## BEGIN DOCUMENT TEXT

# I broke out of a ptsb fixed early. Will I get my tracker back?



## working mom (25 May 2015)

Took out a tracker mortgage in 2007 , first 5 years at a fixed rate , then to conver to the tracker after the fixed rate period ended. However rang PTSB in 2009 and was allowed to break the fixed rate period without incurring a penalty. Looked over the loan offer last night and it states  in the event of the applicant not requesting the tracker at the end of the fixed rate the mortgage will roll on to the tracker. However it also says in the special conditions no 5 applies in this case , I looked this up  and it says at the end of the fixed rate period PTSB and the applicant shall have the option to convert to the variable rate without incurring a redemption fee. 

I was nver offered  the tracker at the end of the fixed period.

Anyone able to ad light on this , I'd appreciate it !


----------



## Brendan Burgess (25 May 2015)

You will be included in the ongoing review of the ptsb's lost trackers. You should hear in the next week or two what they have decided in your case.  So there is no need for you to do anything just yet. Wait until you see the outcome and then decide. 

Brendan


----------



## working mom (25 May 2015)

Brendan Burgess said:


> You will be included in the ongoing review of the ptsb's lost trackers. You should hear in the next week or two what they have decided in your case.  So there is no need for you to do anything just yet. Wait until you see the outcome and then decide.
> 
> Brendan


Thanks Brendan ,
I had no idea there was even an ongoing issue or a high court case until the recent article I read in one of the national newspapers.


----------



## Brendan Burgess (25 May 2015)

Hi mom

Around 2,000 people lost their trackers through breaking out of a fixed rate early. Something like 80 of them have lodged claims with the Ombudsman.   I just can't get my head around the fact that there are 1,920 people out there who have lost their trackers, and don't seem upset enough to take any action.  They were concerned enough to fix their rate in the first place, so it's not complete inertia.  On a €200k mortgage, the difference would be around €500 a month.

## END DOCUMENT TEXT
## BEGIN DATA SECTION

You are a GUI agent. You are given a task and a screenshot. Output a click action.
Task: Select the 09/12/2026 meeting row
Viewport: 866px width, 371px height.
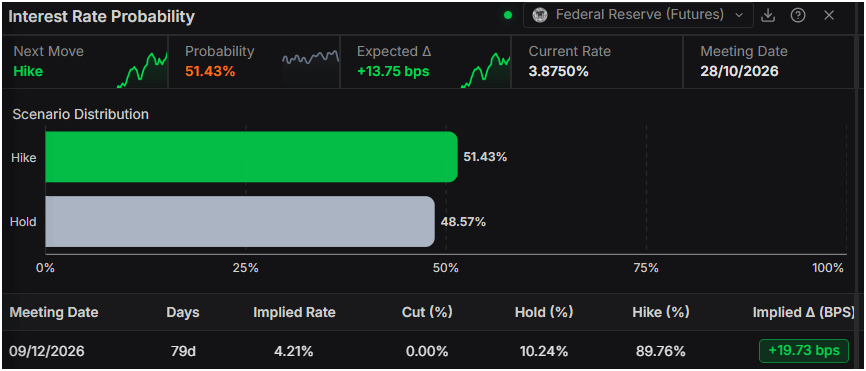(433, 351)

## END DATA SECTION

PROBLEM SET
1. In the tracker mortgage thread, about how many people lost their trackers through breaking out of a fixed rate early?
2. Carry on the tracker mortgage thread from the point where it stops.
The listing was taken from a source separate from the tracker mortgage thread.

THE RESPONSES
1. Around 2,000 people.

2.
Brendan


----------



## working mom (25 May 2015)

Hi Brendan ,

I would hazard a guess and say maybe they don't know they are entitled to it . I know I didn't. To be honest I had to search the house for the original loan aggrement as I couldn't remember the actual , mortgage type myself for sure. Also many people may have restructured their loans under the MARP process and I would guess a tracker was never mentioned and this would probably wipe out the original one !!


----------



## PTSBCase (25 May 2015)

I rang PTSB last week and was told that 1300 people are affected??? Saying that the detail they have been giving people seems to be inconsistent so hard to know what to believe. 
Fingers crossed for the outcome over the next 2 weeks to everyone affected.


----------



## working mom (25 May 2015)

Fingers crossed is right !!! I know it would make a huge difference to my situation .


----------



## working mom (27 May 2015)

I am just reading over my original post here , what it should say is " I have just looked over the letter of approval for the loan " Is this the same as the letter of offer ?


----------



## matan (27 May 2015)

Yes it is working mom.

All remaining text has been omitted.